October 25, 2023

EAP: Employee Assistance Program or Employer-Applied Pressure?

I am a huge fan of and advocate for Employee Assistance Programs. The licensed clinicians are a wonderful resource and support mechanism for employees who may face myriad issues related to their personal life, work, or integration of the two. They can also be a great resource for employers. They provide a mechanism by which HR or a manager can provide an employee with support, while shielding them from knowing the specific (and often legally protected) nature of the issue.

This claim, however, is a story of first impression for me.  We know there can be risks of imposing a mandatory referral upon an employee. One is that such a referral might give rise to a claim that the employer perceived the employee to have a disability in violation of the Americans with Disabilities Act (ADA). But this referral set the employer on a different slippery slope. The claim alleged four violations of the ADA, none of which were based on perception.  What did the employer reportedly do wrong? The employer:

  1. mandated that the employee contact the EAP within 24 hours;
  2. told the employee she could not return to work until she had done so;
  3. required the employee to sign an authorization for the EAP to release her clinical records; and
  4. conditioned her continued employment upon the above.

When the employee declined to contact the EAP or complete the authorization form, the employer suspended her for 11 days and then fired her.
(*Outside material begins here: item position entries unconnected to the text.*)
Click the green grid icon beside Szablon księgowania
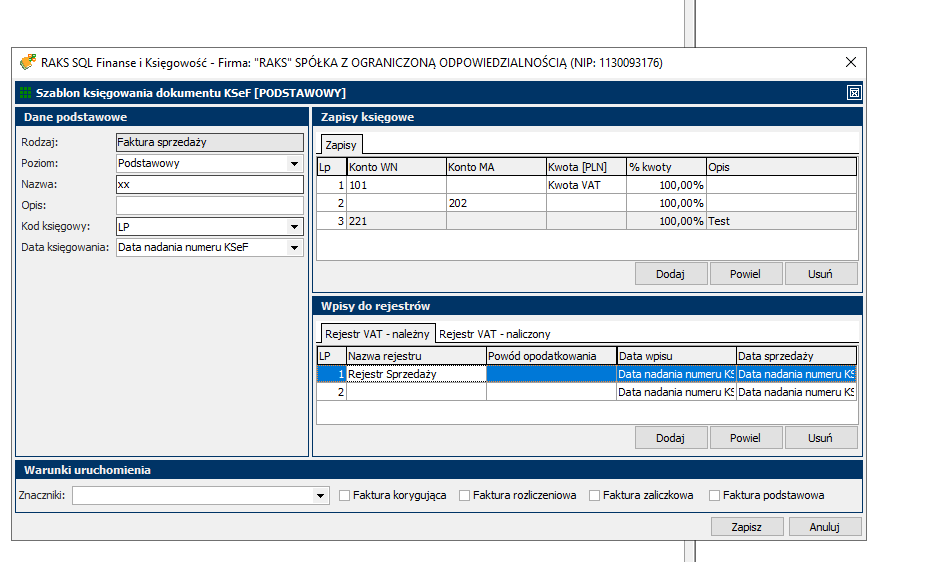 pyautogui.click(x=26, y=93)
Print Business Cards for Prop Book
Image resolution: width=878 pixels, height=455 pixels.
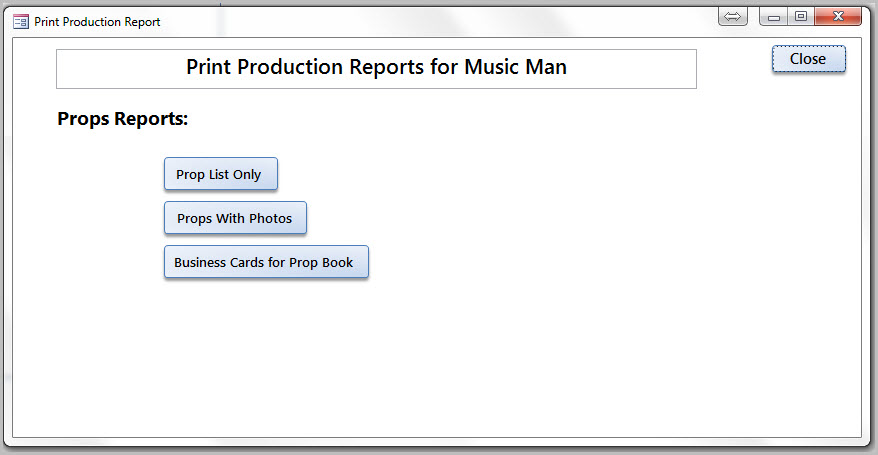pyautogui.click(x=266, y=262)
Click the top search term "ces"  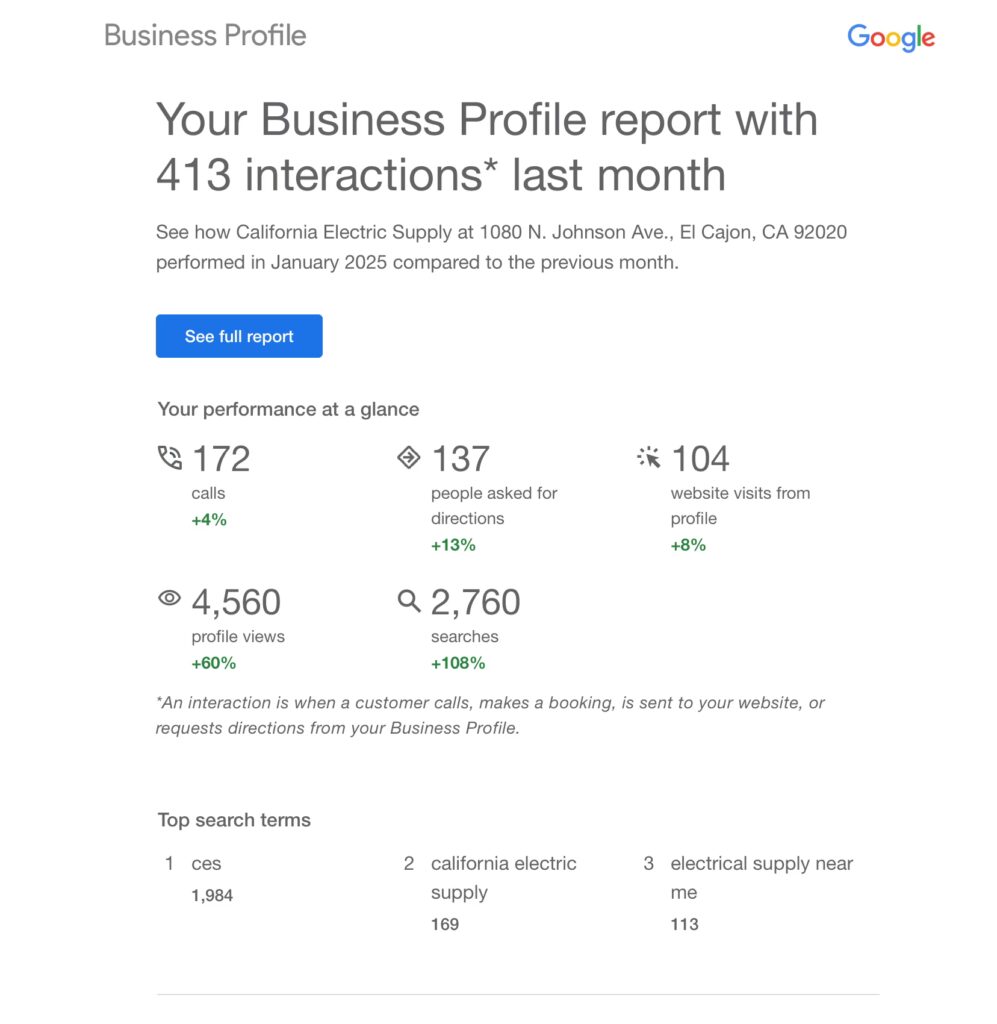click(206, 863)
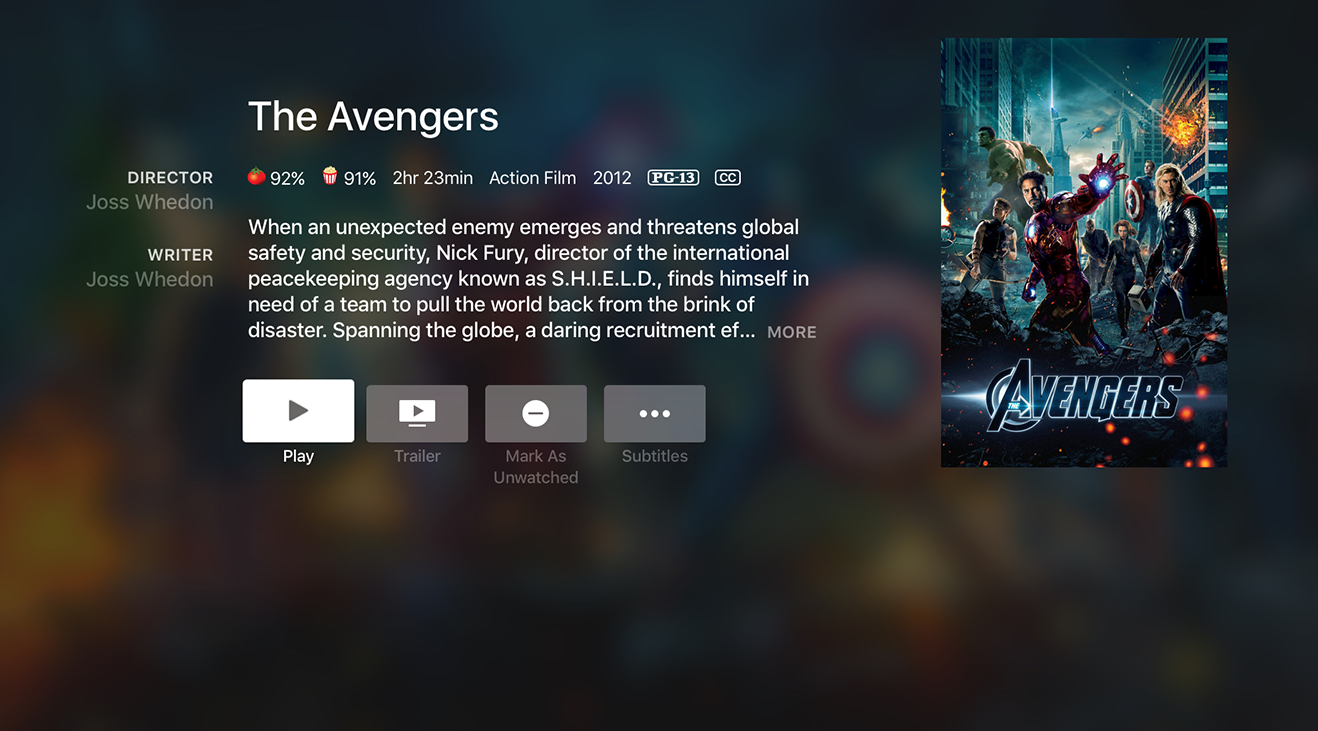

Lessons Learned. Regardless of the outcome of this lawsuit, consider these and other issues. EAP referrals are usually an offer, not a direct instruction. If you are going to mandate the referral, have a reason that is job-related and consistent with business necessity.  Do not seek medical information in violation of the ADA, HIPAA, or the Genetic Information Non-Discrimination Act (GINA). Be equitable in your mandatory referrals. The employee in the above case has also suggested that she was treated differently and other employees were not subject to mandatory referrals. When in doubt, talk to your company’s legal counsel.